_What this task involves_
Please rewrite everything from "2. Properly addressing" down to "and speaker cables." in the forum thread on diminishing returns in audio gear, changing "line-conditioning" to "power conditioning".

_Document extract_
"The Law of Diminishing Returns"???


I have been told my some, that any components, amps, pre-amps over $1000, the improvements are very very small. Are we better off just tweaking our audio systems or getting better components? What would get you more for your money?..............Richard
rpatrick

I think the same thing is true about audio addiction as the thing I observed with some of my friends dependence on weekly sessions with their shrinks, "Everyone is as crazy as they can afford to be."
Used Gear:
Passive Preamps: $1000
Active Preamps: $3000
SS amps: $3500
PP Tube amps: $3500
SET amps: $3000
Monitor speakers: $2500
Floor Standing Speakers: $3500
Planar Speakers: $5000
Cables: $300
Interconnects: $100
"Shitaki" stones :$1.00 each

New Gear:
Add 40% to 60% to the above numbers!

take care & good luck!
I nominate Slappy as Audiogon "Jester in house". He's too entertaining to go without recognition.

Any backers?
My experience has been somewhat different. I should mention that I believe there are exactly 6 ingredients that make for outstanding sonics:

1. A certain caliber of equipment including a full range pair of speakers. Certainly need not be expensive.

2. Properly addressing the electrical AC via dedicated circuits/lines, cryo-treating, grounding (or not), etc., and line-conditioning.

3. Properly addressing (at the components, rack, and speakers) the air-borne and floor-borne vibrations captured by the components as well as any internally generated resonance.

4. Speaker placement.

5. Finding the right amplifier.

6. Selection of ics and speaker cables.

And yes, I realize that room acoustics is not in this list as I believe speaker placement can cover a multitude of room deficiencies.

Now with that said, I believe that each of these categories when properly addressed (whatever that means), can make nearly every subsequent and appropriate tweak or upgrade potentially produce some fantastic improvements.

I know others talk about diminishing returns, but I think it's just the opposite. Each of the categories I list above represents potentially serious to very serious performance bottlenecks in any system.

_Given information_
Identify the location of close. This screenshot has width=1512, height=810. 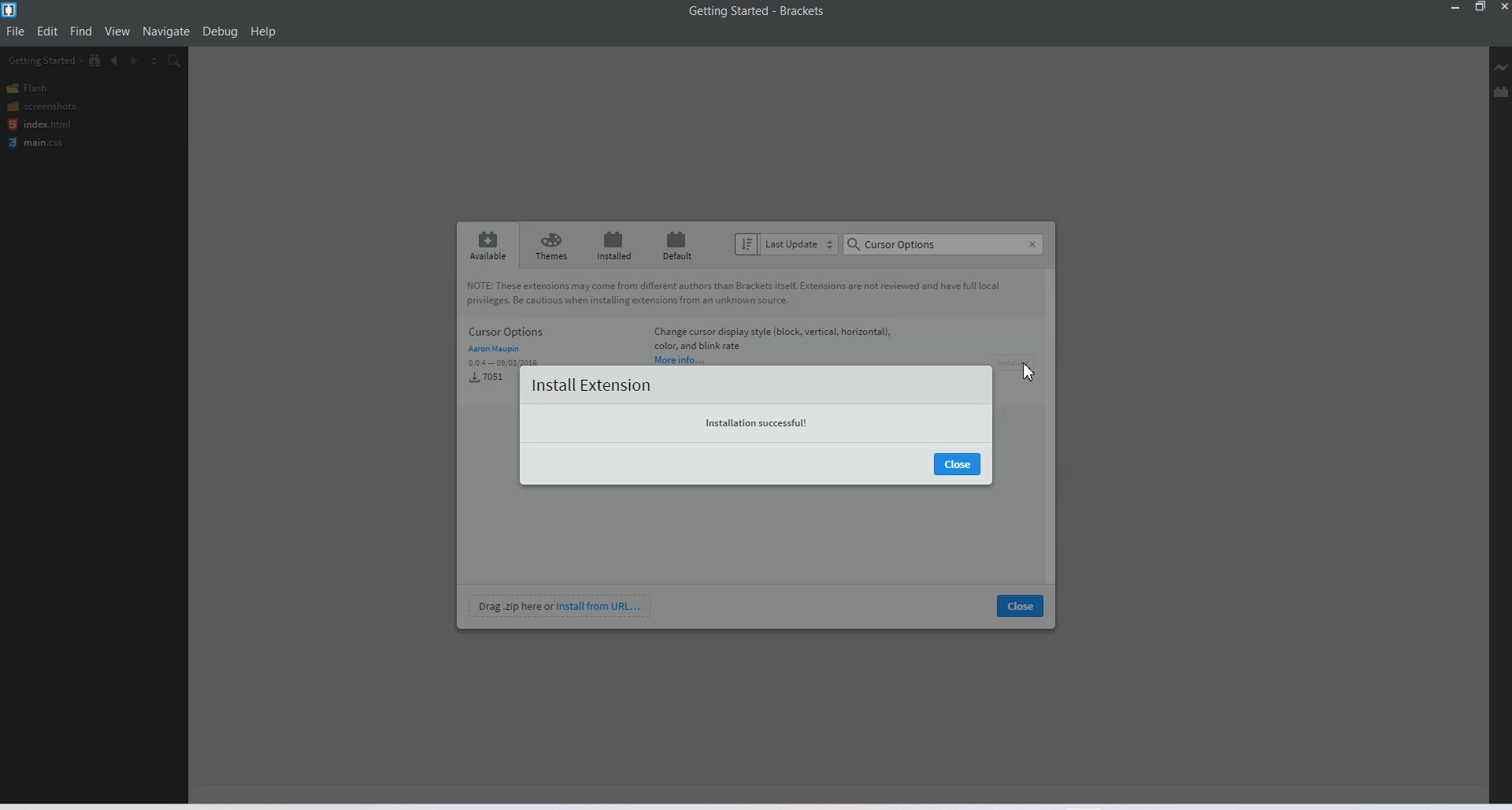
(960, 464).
--
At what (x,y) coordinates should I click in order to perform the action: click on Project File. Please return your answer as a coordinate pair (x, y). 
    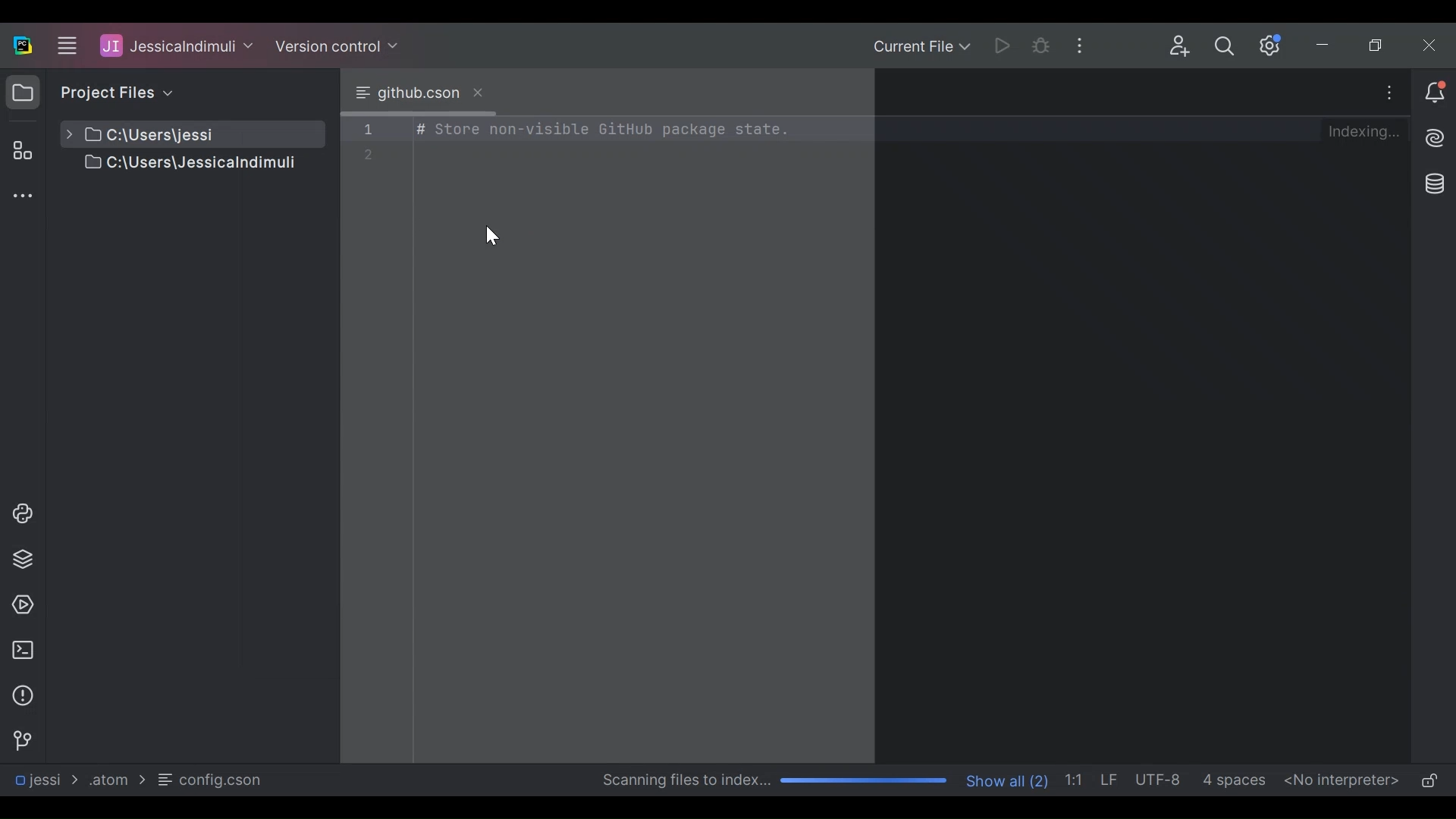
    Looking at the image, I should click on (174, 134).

_Final result_
2. Properly addressing the electrical AC via dedicated circuits/lines, cryo-treating, grounding (or not), etc., and power conditioning.

3. Properly addressing (at the components, rack, and speakers) the air-borne and floor-borne vibrations captured by the components as well as any internally generated resonance.

4. Speaker placement.

5. Finding the right amplifier.

6. Selection of ics and speaker cables.